··· Given text ···

According to the website of China Association of Automobile Manufacturers (CAAM), both the production volume and the sales volume of automobiles in China exceeded 28 million in 2016, and ranked the first in the world for eight consecutive years. With the rapid increase of the car ownership, the problem of tight energy supply and increased exhaust pollution has become increasingly prominent. Energy saving, emission reduction and low-carbon environmental protection have become the development direction and a new historical mission for automakers nowadays. In recent years, people have done a lot of researches on energy saving and emission reduction of automobiles, and many measures have been taken. One of the most effective measures is lightweight of automobiles. According to the relevant researches, 60% of fuel used in an automobile is consumed by the weight of the automobile. For every 100 kg of weight loss of the automobile, the fuel consumption per 100 kilometers can be reduced by about 0.7 L. For every 1 L of fuel saved, CO2 emission can be reduced by 2.28 Kg, and the annual emission can be reduced by 30% or above. In addition, for every 1% of weight loss of a general part of the automobile, 1% of fuel can be saved. For every 1% of weight loss of a moving part, 2% of fuel can be saved. With the increasing demand for lightweight automobiles, aluminum alloy wheels are being widely popularized and used in the automotive industry thanks to their advantages such as light weight and good shock absorption performance.

··· Data shown ···

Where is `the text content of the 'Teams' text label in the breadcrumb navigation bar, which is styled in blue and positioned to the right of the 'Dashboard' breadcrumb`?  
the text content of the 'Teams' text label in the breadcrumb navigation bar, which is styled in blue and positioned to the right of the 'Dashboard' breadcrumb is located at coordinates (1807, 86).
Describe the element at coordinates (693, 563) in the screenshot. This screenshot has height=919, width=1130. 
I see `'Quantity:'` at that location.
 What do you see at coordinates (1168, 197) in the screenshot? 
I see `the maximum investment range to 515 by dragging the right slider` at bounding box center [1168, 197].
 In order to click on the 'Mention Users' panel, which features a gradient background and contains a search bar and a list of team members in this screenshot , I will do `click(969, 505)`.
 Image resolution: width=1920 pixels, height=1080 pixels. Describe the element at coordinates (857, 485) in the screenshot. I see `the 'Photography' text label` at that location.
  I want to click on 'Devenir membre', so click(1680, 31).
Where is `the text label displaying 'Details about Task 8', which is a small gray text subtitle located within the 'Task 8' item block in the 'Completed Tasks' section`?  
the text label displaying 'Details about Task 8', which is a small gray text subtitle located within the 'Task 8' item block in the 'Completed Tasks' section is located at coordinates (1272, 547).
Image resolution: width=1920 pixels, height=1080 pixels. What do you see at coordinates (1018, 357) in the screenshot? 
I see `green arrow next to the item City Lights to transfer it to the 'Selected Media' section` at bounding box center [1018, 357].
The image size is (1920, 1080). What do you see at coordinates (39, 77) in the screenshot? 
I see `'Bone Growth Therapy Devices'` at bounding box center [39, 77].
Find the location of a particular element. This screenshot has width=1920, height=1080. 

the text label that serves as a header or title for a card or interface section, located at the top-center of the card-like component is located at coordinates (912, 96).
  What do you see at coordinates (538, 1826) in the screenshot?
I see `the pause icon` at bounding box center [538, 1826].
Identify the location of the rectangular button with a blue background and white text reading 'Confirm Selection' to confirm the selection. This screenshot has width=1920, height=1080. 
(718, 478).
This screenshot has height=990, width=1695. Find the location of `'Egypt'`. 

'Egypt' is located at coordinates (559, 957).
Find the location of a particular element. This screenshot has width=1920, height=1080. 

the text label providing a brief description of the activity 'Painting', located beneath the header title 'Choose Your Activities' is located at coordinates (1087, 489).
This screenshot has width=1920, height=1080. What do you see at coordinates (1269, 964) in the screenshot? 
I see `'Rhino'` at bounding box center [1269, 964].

···

*To be done:*
1. Output, unchanged, everything in the records from the line containing "Image resolution: width=1920 pixels, height=1080 pixels. What" down to the line containing "center [39, 77].", both of those lines included.
2. Go on with the passage about automobile lightweighting and aluminum alloy wheels, picking up right after its final sentence.
The passage and the records are unrelated pieces of material.

*Responses to the tasks:*
1.
Image resolution: width=1920 pixels, height=1080 pixels. What do you see at coordinates (1018, 357) in the screenshot? 
I see `green arrow next to the item City Lights to transfer it to the 'Selected Media' section` at bounding box center [1018, 357].
The image size is (1920, 1080). What do you see at coordinates (39, 77) in the screenshot? 
I see `'Bone Growth Therapy Devices'` at bounding box center [39, 77].

2.
Compared with a cast aluminum alloy wheel, a forged aluminum alloy wheel has finer internal grains, high material strength and elongation and higher strength-to-weight ratio, and is much higher in impact resistance, shear strength and tensile load than the cast aluminum alloy wheel. According to statistics, the forged aluminum alloy wheel may be lighter than the cast aluminum alloy wheel by 15 to 25%. Thermal treatment is one of the most important processes in the production of the forged aluminum alloy wheels, and is of vital importance to the performance, quality and service life of the wheels. A suitable thermal treatment process may fully exert the use potential of a material, reduce stress concentration and eliminate internal stress. In addition, long-term service of the forged aluminum alloy wheels in complex environments and working conditions is prone to micro fatigue cracks on the surfaces of the wheels and exacerbated extension, resulting in an ultimate failure of the wheels.
There is still a lot of room for improvement on the demand of the forged aluminum alloy wheel market for technologies and on actual products.
The present disclosure relates to the technical field of wheels, and particularly relates to a thermal treatment and shot peening method for a wheel.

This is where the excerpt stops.